In the early 1930s a museum was operating in three cells of Ekatontapyliani, on the left of the church’s entrance. The establishment of the collection with icons and relics from the church and the churches of Parikia was created by the vicar of Ekatontapyliani, Georgios Scaramangas (1867-1944). In fact, a part of the “Parian Chronicle”, the renowned marble column of 264 BC, which bears 134 lyrics engraved in Attic dialect, was kept there before being transferred to the Archaeological Museum of Paros. The column records persons, events and natural phenomena of a time period of 1.318 years. From time to time the museum would close, until its reopening in 1993.

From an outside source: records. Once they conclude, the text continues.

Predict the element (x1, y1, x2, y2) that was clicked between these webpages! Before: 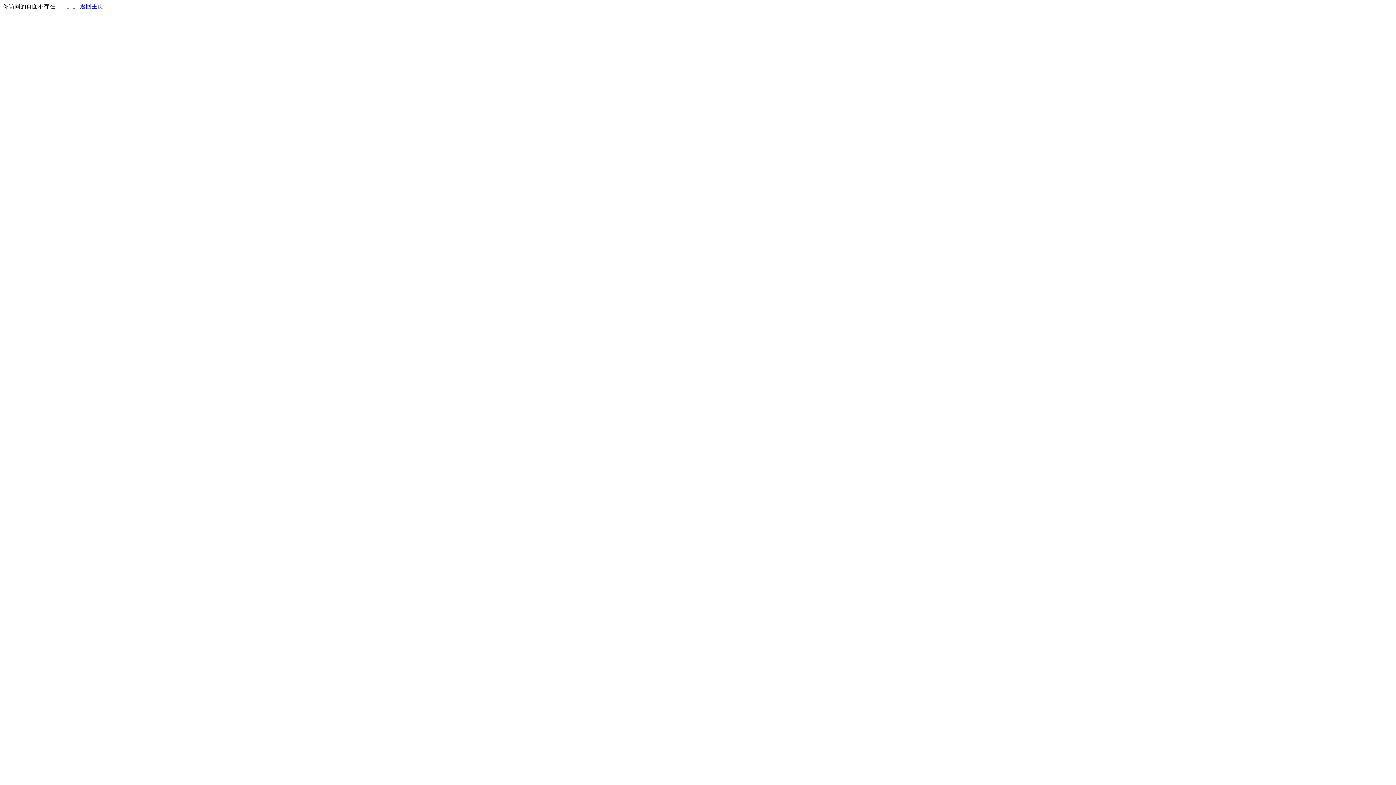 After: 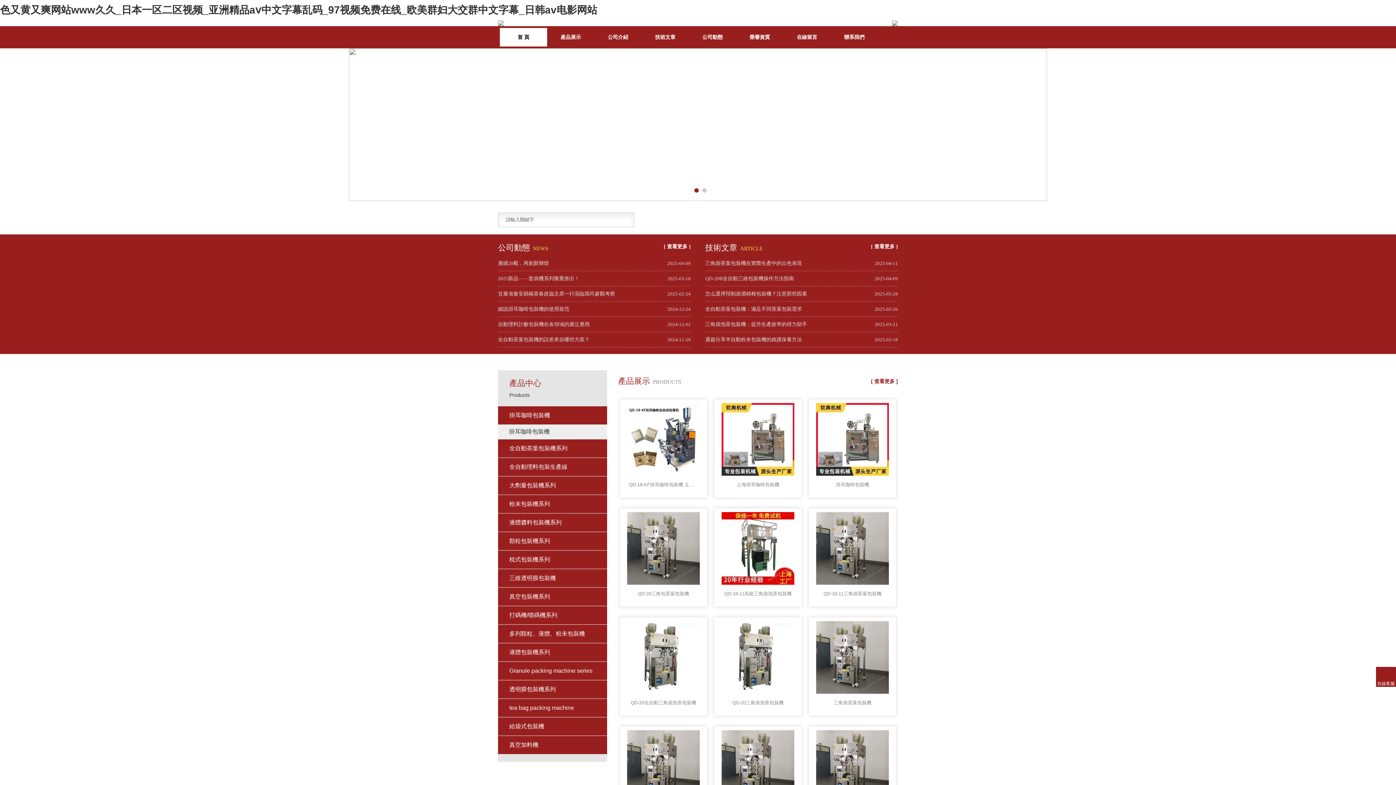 Action: label: 返回主页 bbox: (80, 3, 103, 9)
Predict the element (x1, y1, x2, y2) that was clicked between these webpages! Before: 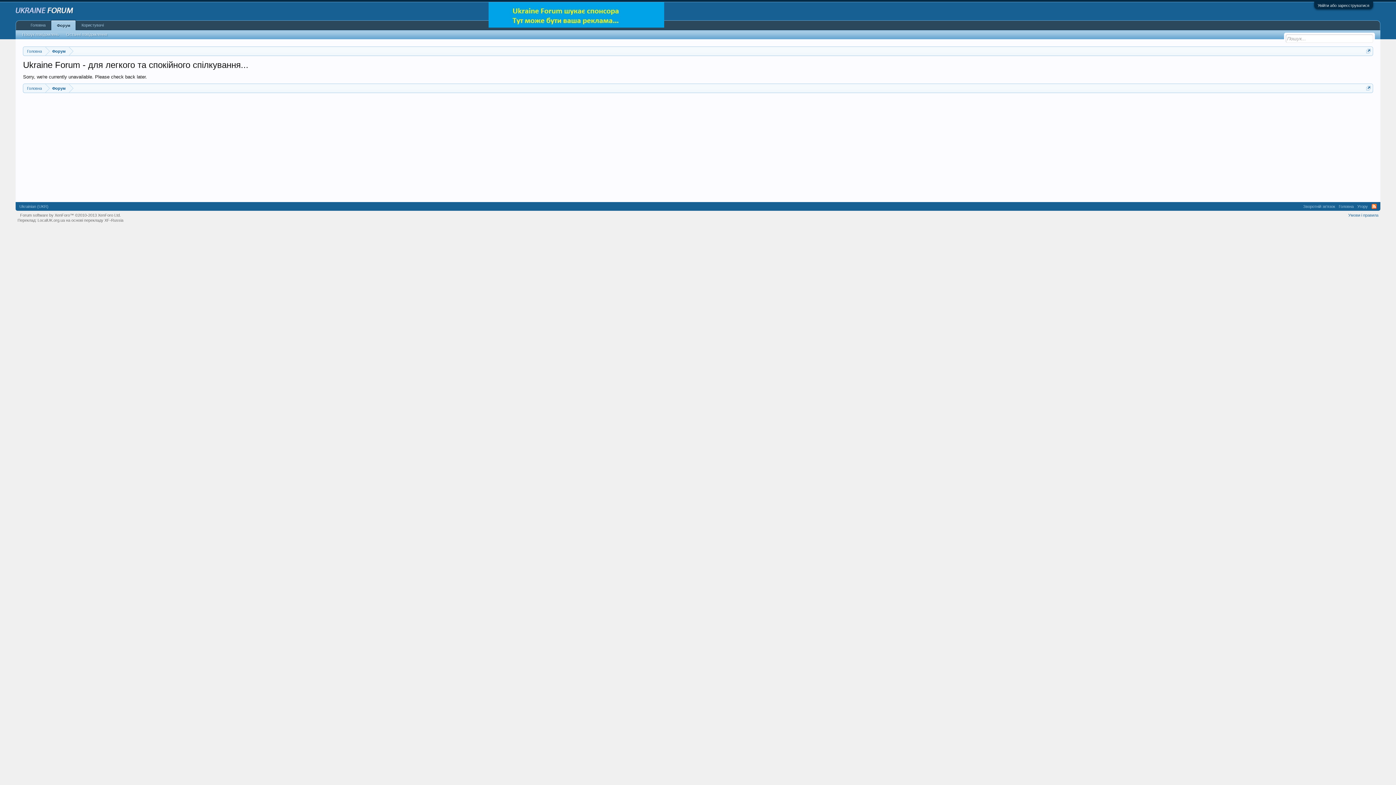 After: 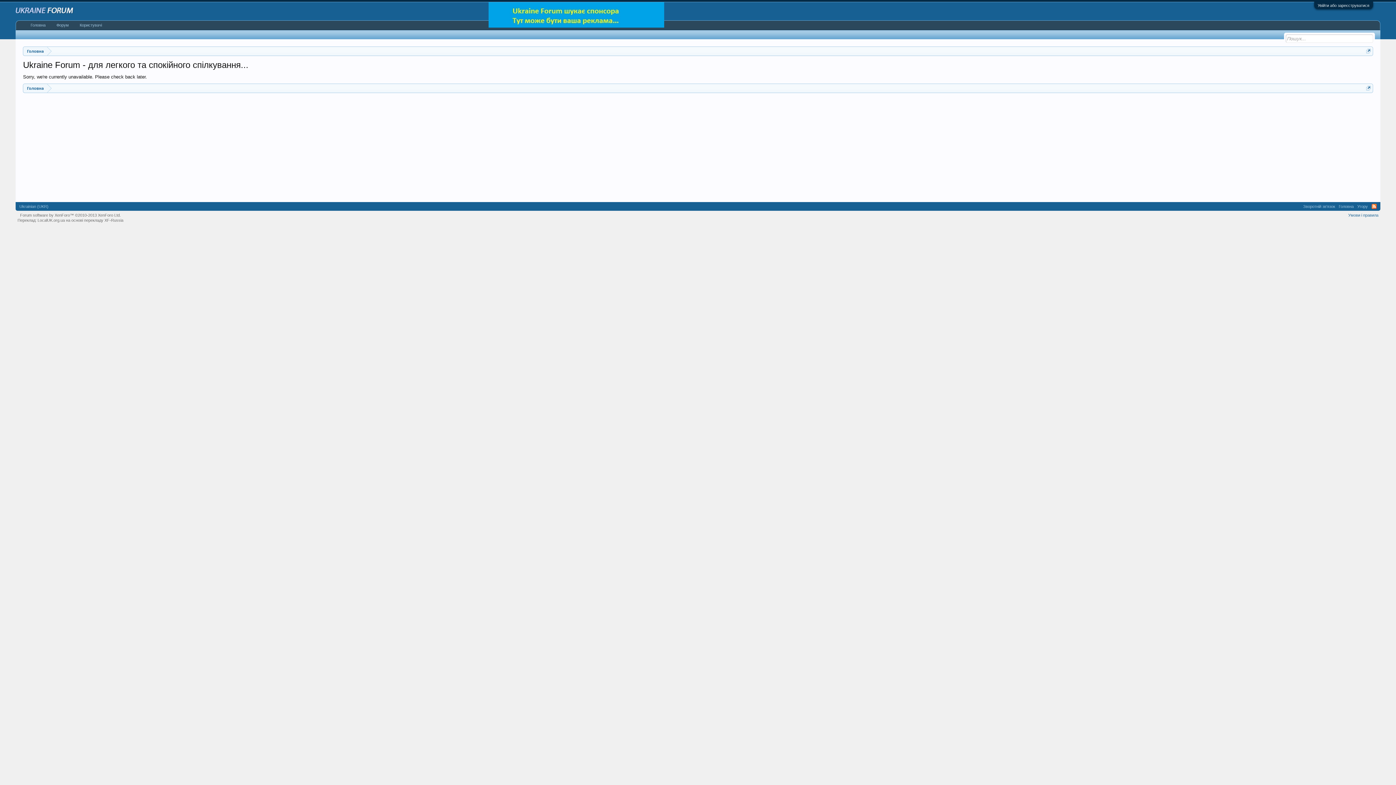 Action: bbox: (62, 30, 111, 38) label: Останні повідомлення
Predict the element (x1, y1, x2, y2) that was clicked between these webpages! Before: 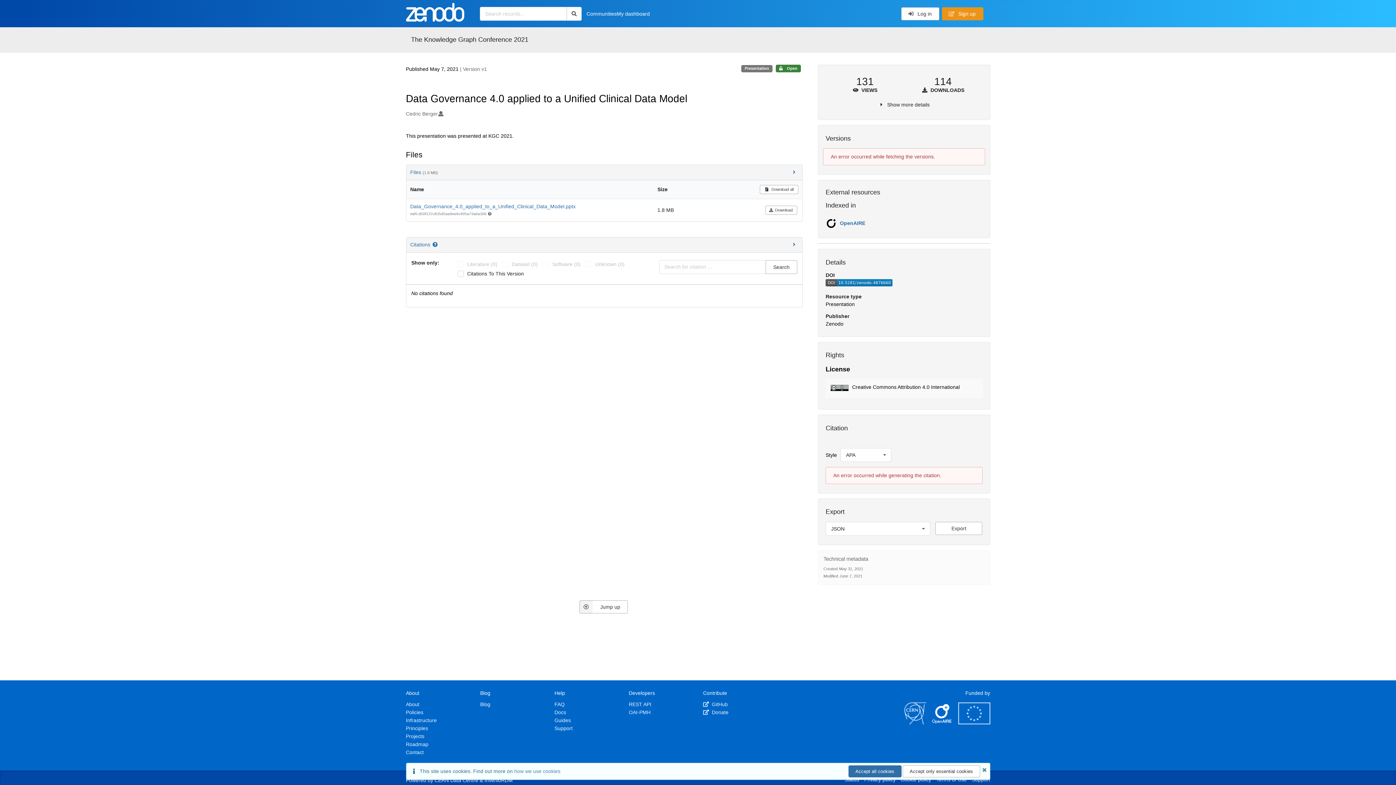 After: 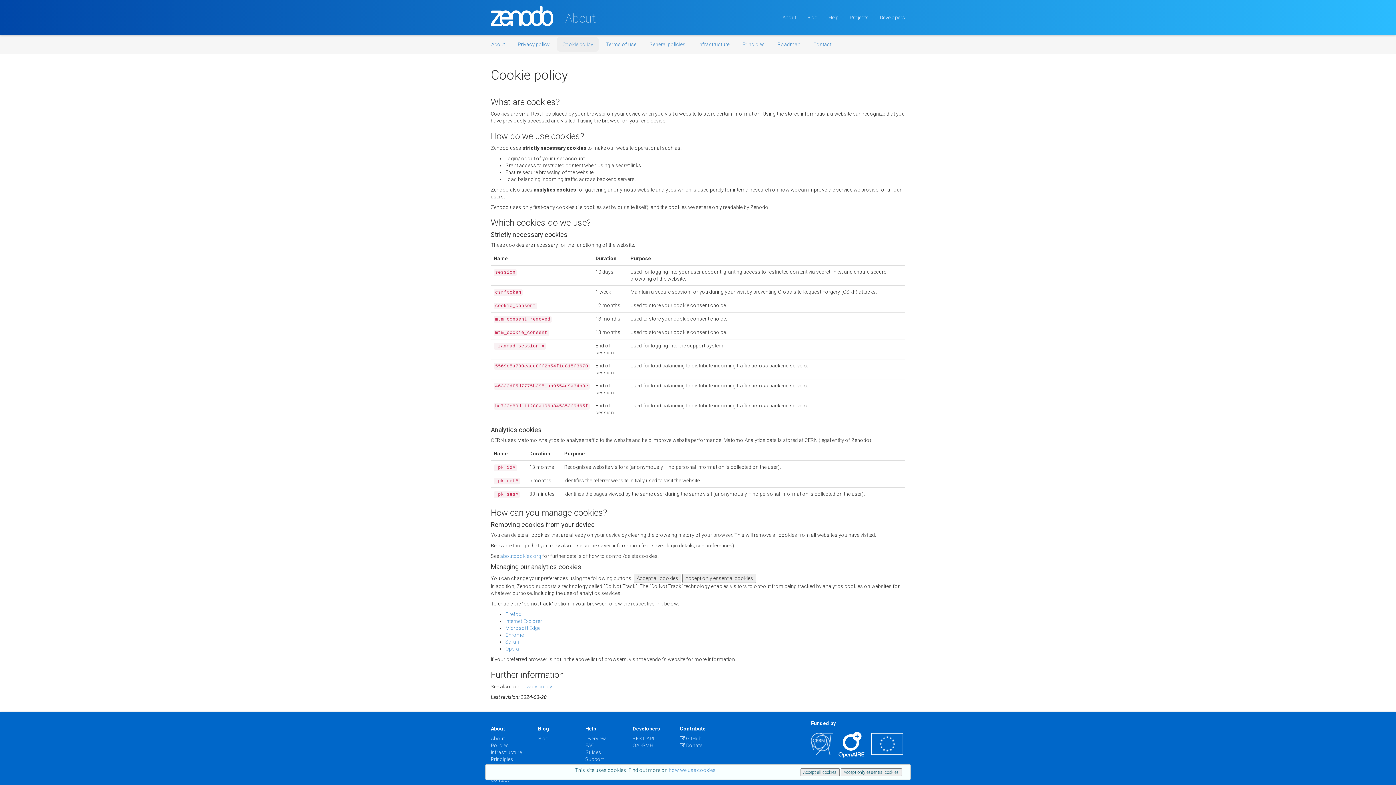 Action: bbox: (514, 768, 560, 774) label: how we use cookies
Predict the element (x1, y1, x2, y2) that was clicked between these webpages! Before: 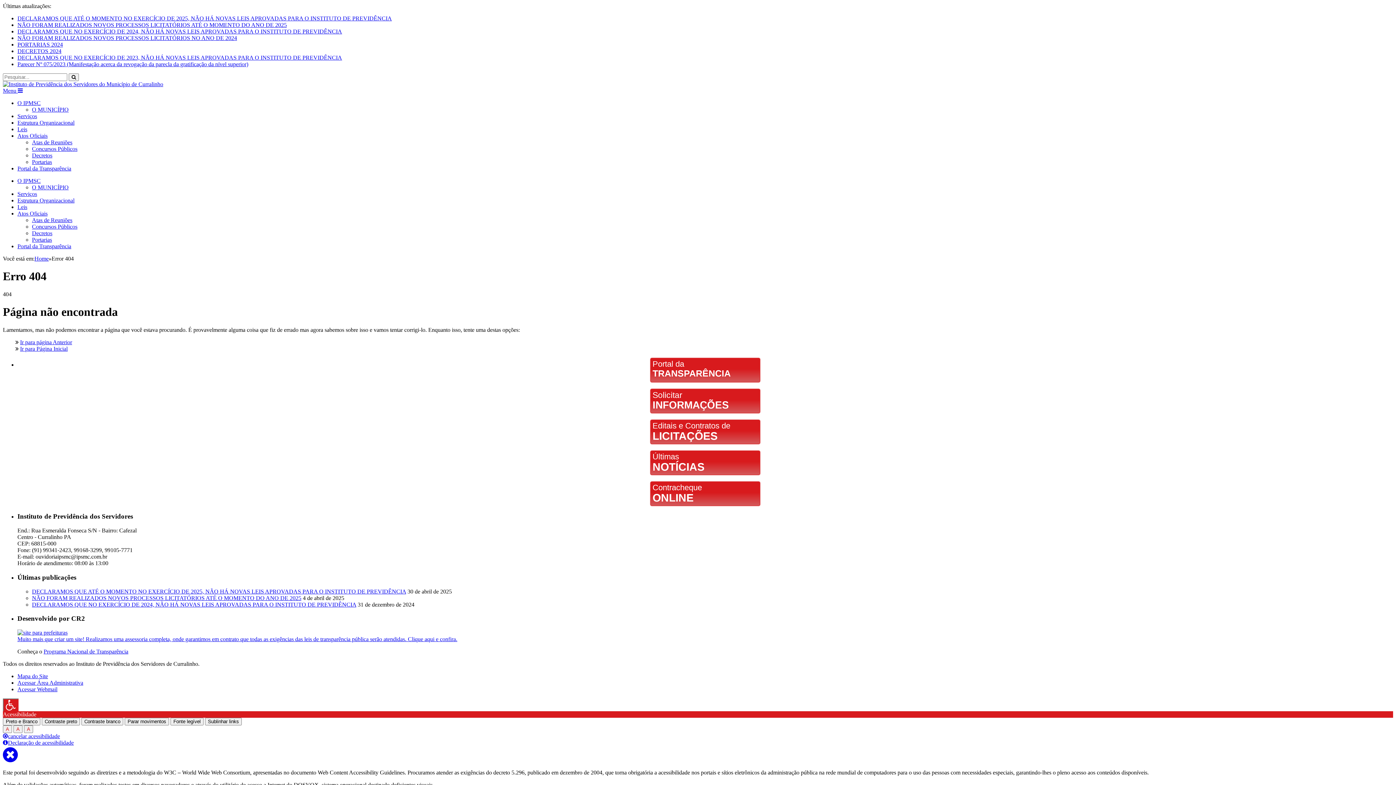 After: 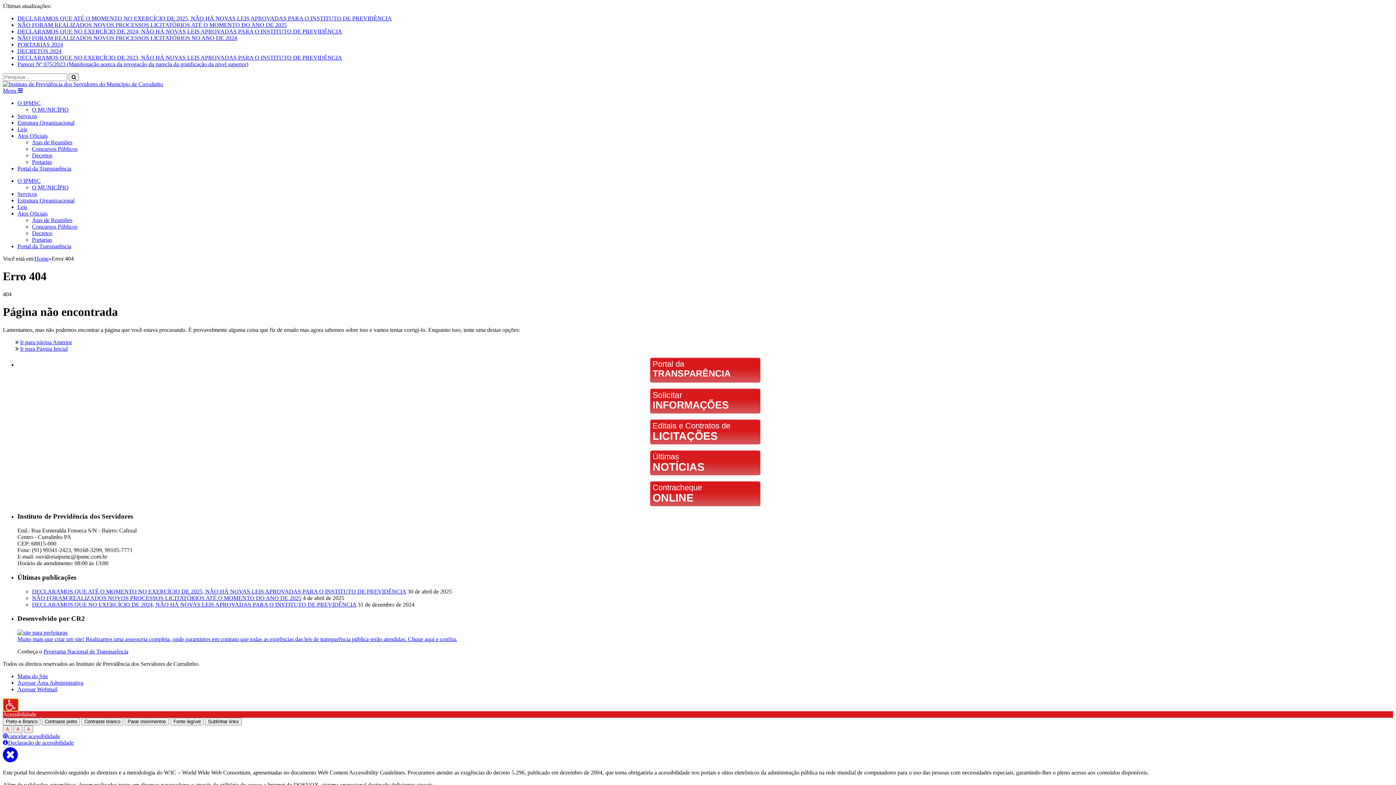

On the occasion of the celebration that took place in 1996 for the 17 centuries of Ekatontapyliani’s church history, the new exhibition with the relics of its collection was inaugurated. It is located on the southwestern corner of the cells’ complex, at the site where the Primary school of Parikia operated in the past. All those works that were preserved from time to time by the Archaeological Service and 2nd Ephorate of Byzantine Antiquities are exhibited in the three consolidated ground floor spaces, the chapel and the two rooms.
In the first room the visitor meets icons that come from various churches and monasteries of Paros. There are also icons coming from areas of Asia Minor, Rhodes, Macedonia and Rumania. There are many donations and oblations which are originally attributed to initially dragoman, and later ruler of Wallachia, Nicholas Mavrogenes, who descended from Marmara of Paros. Some of the icons are works of hagiographers of the Cretan school from the 15th and the 16th century. Icons of local hagiographers from the 17th century are included in the collection. The Epitaph of Ekatontapyliani constitutes an excellent sample of the Post-Byzantine ecclesiastical woodcarving. In the rest of the rooms there are showcases with works of gold-silversmithing. A Gospel with elaborate bindings, which is an oblation of ruler Nicholas Mavrogenes, is exhibited as well.